Mutation accumulation in the human genome is a largely neglected research field. Most mutations have a very small effect (if any) and may be compensated by environmental improvements. I have already argued in that way in my 2003 Triple T paper and will reiterate it soon in PLOS medicine (just found that James Crow 1997 in PNAS and 2000 in nat gen rev had the same opinion). In principle, the improvement of sanitation and better medical care is leading to a retention of mutations that would be otherwise subject of purifying selection.

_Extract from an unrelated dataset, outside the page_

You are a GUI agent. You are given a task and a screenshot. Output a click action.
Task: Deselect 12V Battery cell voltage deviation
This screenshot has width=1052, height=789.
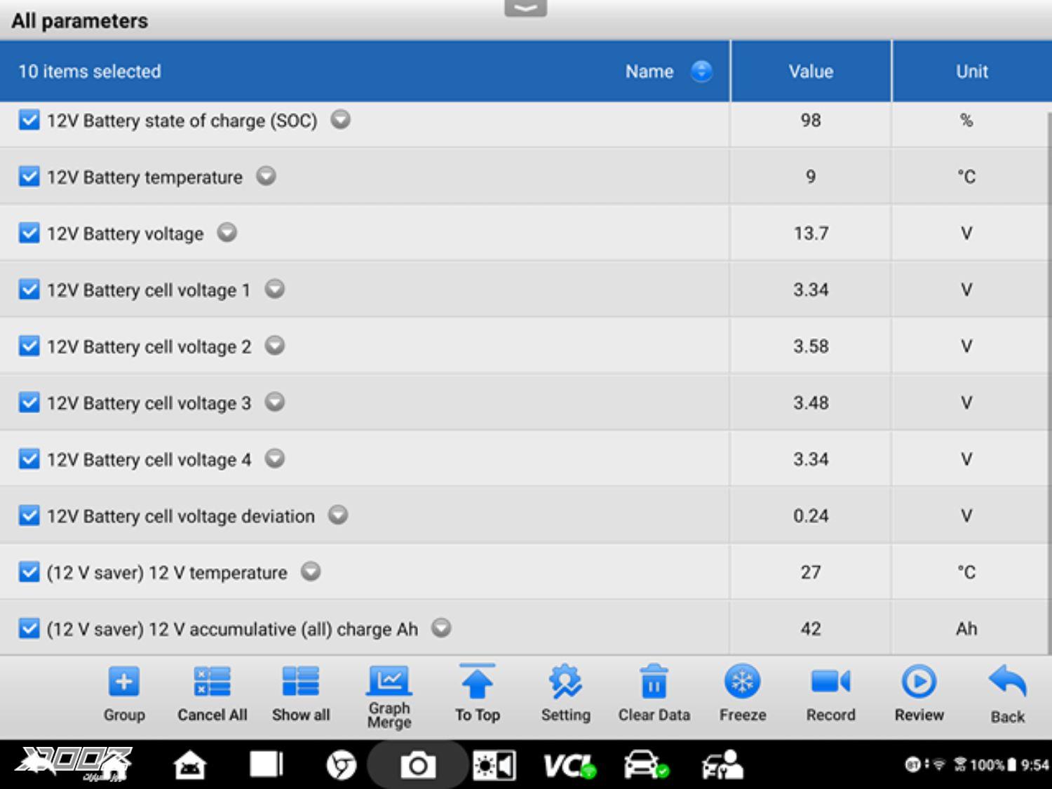tap(29, 515)
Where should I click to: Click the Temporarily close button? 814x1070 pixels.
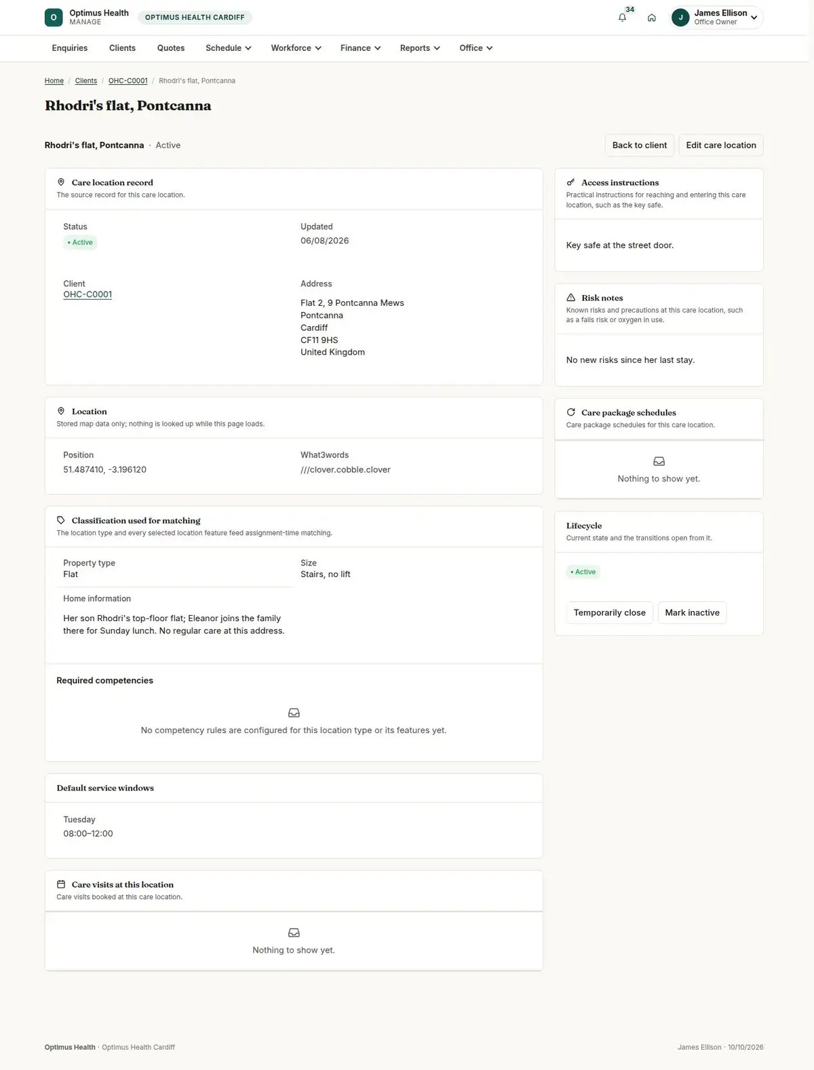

Another important factor seems to be the increase of parental age in Western societies. A 20 year old man had about 150 chromosome replications while a 40 year old had about 610 replications. To count the number of your somatic mutations, you need to add all events of your lifetime plus the age of your father at birth minus 9 months … Even with the high fidelity of polymerases, DNA replication remains an error prone process leading eventually to an increase of germline mutations (as may be seen with achondroplasia, Apert syndrome, neurofibromatosis and prostate cancer). With the increasing age of fathers we are now nearly doubling the absolute number of mutations every generation – and we keep them in the pool in contrast to previous centuries. Crow in PNAS 1997 even said
I do regard mutation accumulation as a problem. It is something like the population bomb, but it has a much longer fuse
Addendum 20 Nov 2013
In another post, I detailed the 3,93 figure derived from cancer tissues. The best human estimate at the moment is in this Cell paper that shows a rate between 2.0 and 3.8 x 10^-8 cells. Sperm sequencing may not represent a good model as there are too many degenerate cells.
Addendum 1 Jan 2021
Here is a new nature medicine paper on cell turnover.
What I do not understand – shouldn’t we have a much higher leukemia rate in the population? Leukemia is only on the11th place.
Addendum 29 Apr 2021
Another Nature study shows
Differentiated cells in blood and colon displayed remarkably similar mutation loads and signatures to their corresponding stem cells, despite mature blood cells having undergone considerably more divisions. We then characterized the mutational landscape of post-mitotic neurons and polyclonal smooth muscle, confirming that neurons accumulate somatic mutations at a constant rate throughout life without cell division, with similar rates to mitotically active tissues …
this could be the answer to my previous question
These mutations may result from the interplay between endogenous DNA damage and repair that occurs in cells at all times. The similar mutation burden and signatures in granulocytes and hae- matopoietic stem cells, despite a different divisional load, could also be consistent with a time-dependent rather than a division-dependent accumulation of somatic mutations during haematopoiesis
although it will need independent corroboration before making any conclusion that damage repair is more important than replication.